The 2010 midterms were depressing for many reasons. One of them was that the number of women in Congress decreased by one, the first drop in 30 years. There’s a chance to reverse that trend in the 2012 elections, however. Jennifer Steinhauer reports in the New York Times that there is “the greatest number of female incumbents ever up for re-election in the Senate, and would be among the highest number of nominees ever, which could add up to a banner year for women.” That is, if they actually get elected – which could be difficult if the Democrats suffer and women get dragged down with them. It’s yet to be seen if 2012 could be the “year of the woman” many had predicted 2010 would be.
But why should we care? Why is it so important to have more women politicians shaping the course of the country? The answers given to these questions vary, and some end up being very problematic. Rather than pointing out that women bring more diversity of experience and give girls someone to look up to, many fall back on essentialist claims about our inherent nature.
Take Sen. Claire McCaskill. Amanda Terkel reports at the Huffington Post that she explains it this way: “I think we are, by our nature, nurturers and negotiators. We want people to get along, we want to find a solution, we want to move forward. I think sometimes there is a tendency to like the fight for the fight’s sake every once in awhile with some of the guys. So I think having more women involved will help.” In other words, the reason we should have more heels clacking through the halls of Congress is because we’re all motherly and don’t like it when people fight.
Her sentiments are echoed elsewhere in Terkel’s article. My own Senator, Kirsten Gillibrand, puts it this way: “When women are part of the negotiation and are part of decision-making, the outcomes are just better… I think if there were more women at the decision-making table, we would get more things done.” Which is a vague way of saying that there is something about women that makes negotiations smoother and leads to better decisions.

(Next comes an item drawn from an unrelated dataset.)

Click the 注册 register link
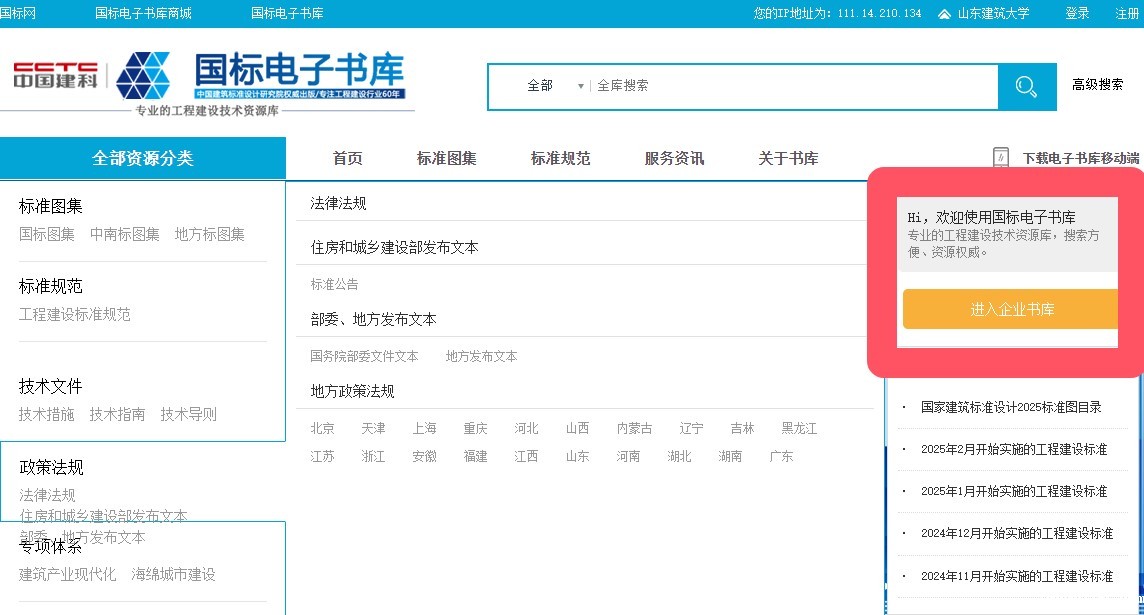The height and width of the screenshot is (615, 1144). (1127, 14)
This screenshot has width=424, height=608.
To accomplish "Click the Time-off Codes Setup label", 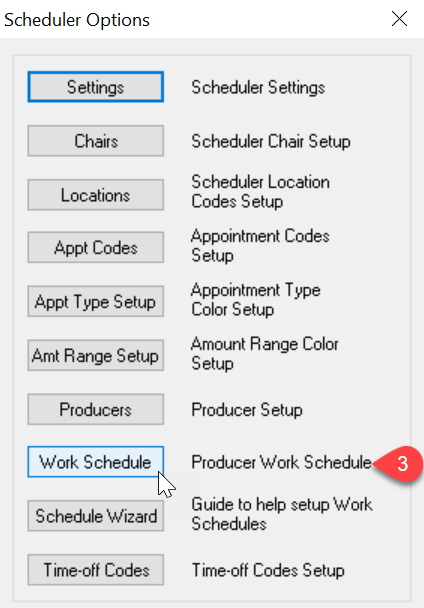I will [x=268, y=570].
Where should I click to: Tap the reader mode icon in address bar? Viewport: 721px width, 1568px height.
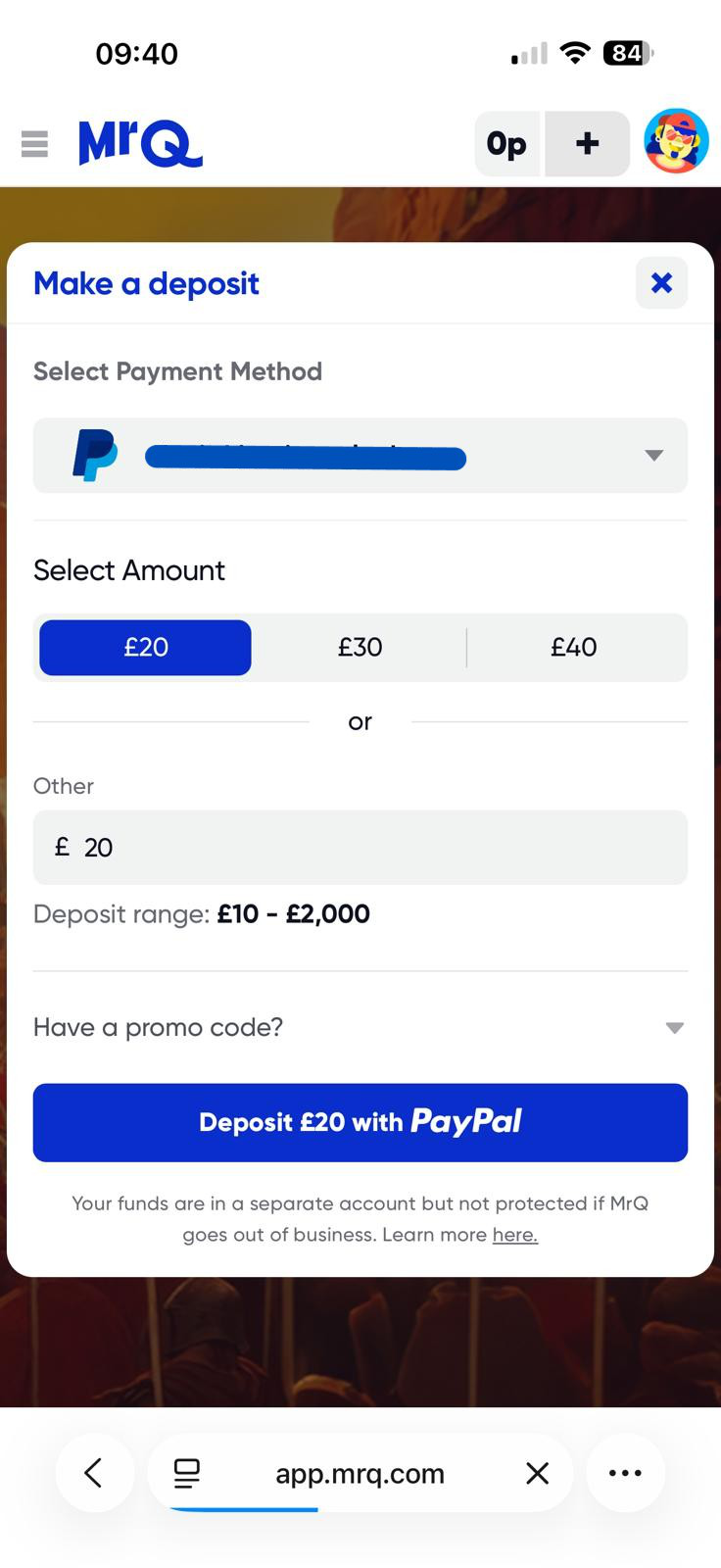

The argument that women should be more involved in the political process because of inherently good qualities is quite old. It hearkens back to at least the early suffrage era. When fighting for the right to vote, many women activists fell back on arguments that women are more moral and religious. Frances Willard, president of the pro-suffrage and pro-prohibition organization the Women’s Christian Temperance Union, argued that women needed to vote so they could act as “citizen-mothers” and protect their homes – and the country – from evil. H.G. Cattell, a California city council member at the time, argued thus in favor of women’s right to vote: “Women are better morally, as evidence by the criminals in the penitentiaries… We must, therefore, admit that women would be a great factor in promoting honesty, equity and morality if given the ballot.” And a widely used suffrage poster said it this way: “Women are by nature and training housekeepers. Let them help in the city housekeeping. They will introduce an occasional spring cleaning.”
It’s easy to balk at the way these women talked about the right to vote, but the idea that women are more nurturing, more moral, and naturally motherly is still very much with us. It’s the wrong tactic. These arguments boil women down to supposedly inborn traits, but we’re far more complex than all that. What of women who are aggressive? Who don’t always play by the rules? Who choose not to have children? Arguing for our inclusion based on our supposed traits will hurt us in the long-run when it’s exposed that we’re not all paragons of morality or looking to be everyone’s mother.
So is there no good argument for getting more women into Congress? One of the biggest reasons to support more women – and more of every marginalized group, enhancing diversity overall – is to get more life experiences into Congress, therefore making it more representative of the general population that it is supposed to represent. One anecdote in Terkel’s article gets to the heart of this: Sen. Jon Kyl argued during a Senate Finance Committee on health care reform in 2009, “I don’t need maternity care, and so requiring that to be in my insurance policy is something that I don’t need and will make the policy more expensive.” Sen. Debbie Stabenow retorted, “I think your mom probably did,” undermining his argument, and Kyl eventually lost out. She later told Terkel, “I don’t know what it would have been like if I had not been in that meeting. This was just a snapshot of the differences in perspectives and the importance of having women at the table.” She’s absolutely right. Without women at every level of government, it’s far less likely that our concerns will make it into the conversation. We won’t be there to stand up for them.
There’s also the rising tide effect of having visible women leaders. As Rep. Tammy Baldwin put it, “The symbolic impact of being able to look at a woman senator, a woman secretary of state, a woman as a CEO of a company — as well as seeing women in all parts of society — sends the message that you can be anything you want to be, and there’s nothing holding you back.” It’s important for women to be able to reach for any career goal they want. It’s much easier for them to do it when they see others have come before.
It may seem politically expedient to say women are different than men and therefore we need more of them in politics. It appeals to deep-seated stereotypes about gender roles and has an air of biology backing it up. But these claims simply aren’t true. There are other, much more important, reasons to see that more women run and win. We just have to highlight them.